_Task instructions_
The records follow. Retype them without a single change.

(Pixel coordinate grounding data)
================

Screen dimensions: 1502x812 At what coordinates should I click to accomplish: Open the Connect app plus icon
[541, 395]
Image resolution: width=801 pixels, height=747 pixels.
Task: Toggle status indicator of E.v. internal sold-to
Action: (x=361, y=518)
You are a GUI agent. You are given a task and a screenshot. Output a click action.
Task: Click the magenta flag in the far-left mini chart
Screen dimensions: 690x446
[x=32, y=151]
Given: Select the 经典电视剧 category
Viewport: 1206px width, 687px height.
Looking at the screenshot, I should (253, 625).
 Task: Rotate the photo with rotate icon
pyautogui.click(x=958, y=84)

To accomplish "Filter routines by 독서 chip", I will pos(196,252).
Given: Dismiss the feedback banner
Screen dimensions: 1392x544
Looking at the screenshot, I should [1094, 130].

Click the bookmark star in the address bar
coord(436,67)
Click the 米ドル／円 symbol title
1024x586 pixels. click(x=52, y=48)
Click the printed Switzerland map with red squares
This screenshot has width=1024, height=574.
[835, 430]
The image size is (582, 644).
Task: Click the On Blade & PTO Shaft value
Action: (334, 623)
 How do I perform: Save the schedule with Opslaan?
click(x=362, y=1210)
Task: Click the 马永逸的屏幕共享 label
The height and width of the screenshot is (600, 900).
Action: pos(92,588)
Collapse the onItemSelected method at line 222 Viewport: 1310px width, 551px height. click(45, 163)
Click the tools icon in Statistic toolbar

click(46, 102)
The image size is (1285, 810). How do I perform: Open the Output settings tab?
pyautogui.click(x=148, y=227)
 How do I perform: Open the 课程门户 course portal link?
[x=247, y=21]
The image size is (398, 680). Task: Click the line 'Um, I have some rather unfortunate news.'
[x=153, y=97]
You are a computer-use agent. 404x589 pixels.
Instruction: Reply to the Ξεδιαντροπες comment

================

_Answer area_
Screen dimensions: 1502x812 At what coordinates should I click to accomplish: Open the Connect app plus icon
[541, 395]
Image resolution: width=801 pixels, height=747 pixels.
Task: Toggle status indicator of E.v. internal sold-to
Action: (x=361, y=518)
You are a GUI agent. You are given a task and a screenshot. Output a click action.
Task: Click the magenta flag in the far-left mini chart
Screen dimensions: 690x446
[x=32, y=151]
Given: Select the 经典电视剧 category
Viewport: 1206px width, 687px height.
Looking at the screenshot, I should (253, 625).
 Task: Rotate the photo with rotate icon
pyautogui.click(x=958, y=84)

To accomplish "Filter routines by 독서 chip", I will pos(196,252).
Given: Dismiss the feedback banner
Screen dimensions: 1392x544
Looking at the screenshot, I should [1094, 130].

Click the bookmark star in the address bar
coord(436,67)
Click the 米ドル／円 symbol title
1024x586 pixels. click(x=52, y=48)
Click the printed Switzerland map with red squares
This screenshot has width=1024, height=574.
[835, 430]
The image size is (582, 644).
Task: Click the On Blade & PTO Shaft value
Action: (334, 623)
 How do I perform: Save the schedule with Opslaan?
click(x=362, y=1210)
Task: Click the 马永逸的屏幕共享 label
The height and width of the screenshot is (600, 900).
Action: pos(92,588)
Collapse the onItemSelected method at line 222 Viewport: 1310px width, 551px height. click(45, 163)
Click the tools icon in Statistic toolbar

click(46, 102)
The image size is (1285, 810). How do I perform: Open the Output settings tab?
pyautogui.click(x=148, y=227)
 How do I perform: Open the 课程门户 course portal link?
[x=247, y=21]
The image size is (398, 680). Task: Click the line 'Um, I have some rather unfortunate news.'
[x=153, y=97]
You are a computer-use agent. 404x589 pixels.
Instruction: Reply to the Ξεδιαντροπες comment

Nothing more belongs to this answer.